The cutting and finishing of the rough diamonds, cannot be done in DRC, so this along with exportation is normally handled by Western firms……80% of the diamonds end up in Antwerp.

Despite the existence of a legitimate industry there is also a sizeable illegal trade which is where the terms 'conflict diamonds' or 'blood diamonds', emerge. The profits from the diamond trade are immorally used to fuel the civil wars taking place in many African countries even today.

The DRC is no exception…rebel forces control some of the diamond mining areas; they extract the stones, sell them illegally and use the money to fund their insurgency. As a result fighting around diamond rich areas such as Mbuji-Mayi has been particularly intense. This in turn has led to not only the displacement of people fleeing ethnic violence, but a gathering of the very poor Congolese looking for a way to make money by diamond digging. The concomitant overcrowding and insanitary conditions create the perfect environment for the tsetse fly and hence sleeping sickness.

Screening for potential infection amongst those at greatest risk, is of paramount importance if the disease is to be managed. Unfortunately, this requires a major investment in terms of human and material resources. In places such as Mbuji-Mayi, such resources are scarce despite the huge potential financial rewards of diamond mining, and eradicating this fatal disease depends on NGOs (non governmental organizations), the World Health Organization and others to fund diagnostic and treatment systems. Although a degree of political stability has been brought to DRC since 2006 with the election of Joseph Kabila as President, the great majority of the population are poor and have limited or no access to healthcare and epidemics break out with regularity.

Despite attempts to restrict mining to certain zones, diamond diggers extract the stones along roads, in fields and forests, and move frequently to avoid detection. These people also congregate on the diamond rich alluvial plains…adding to already overpopulated areas and providing ever more targets for the sting of the tsetse fly.

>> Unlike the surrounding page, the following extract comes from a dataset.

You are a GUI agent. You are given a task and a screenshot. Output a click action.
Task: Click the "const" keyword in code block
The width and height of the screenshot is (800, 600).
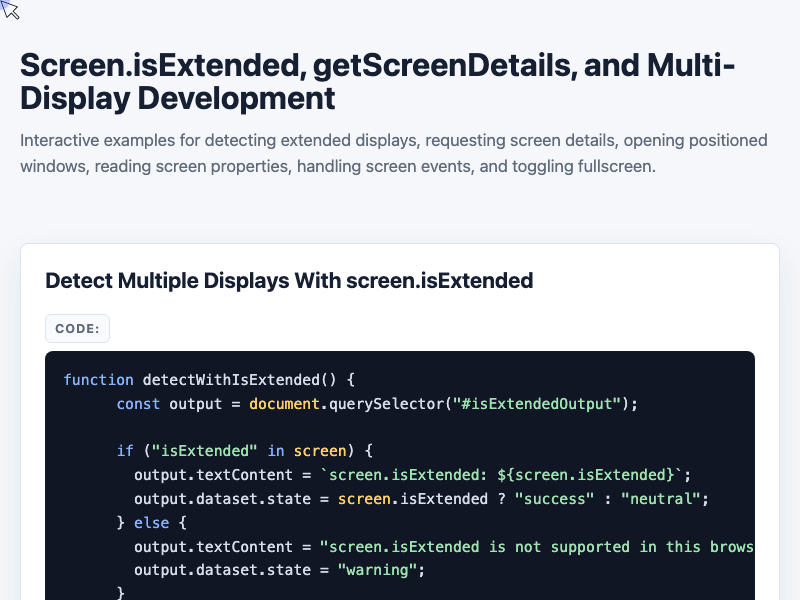click(x=138, y=404)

A large proportion of the local population believes the presence of diamonds to be a blessing from God or nature. Not only this, for many it is the only way to make a living in a politically unstable country racked for the last half century by civil war. If a way can be found to reinvest the staggering fortune that DRC diamonds earn on the export markets, diseases like sleeping sickness could be eradicated in a relatively short space of time. What a tragedy that the mining of such a beautiful stone can actually underpin one of the deadliest killers on earth.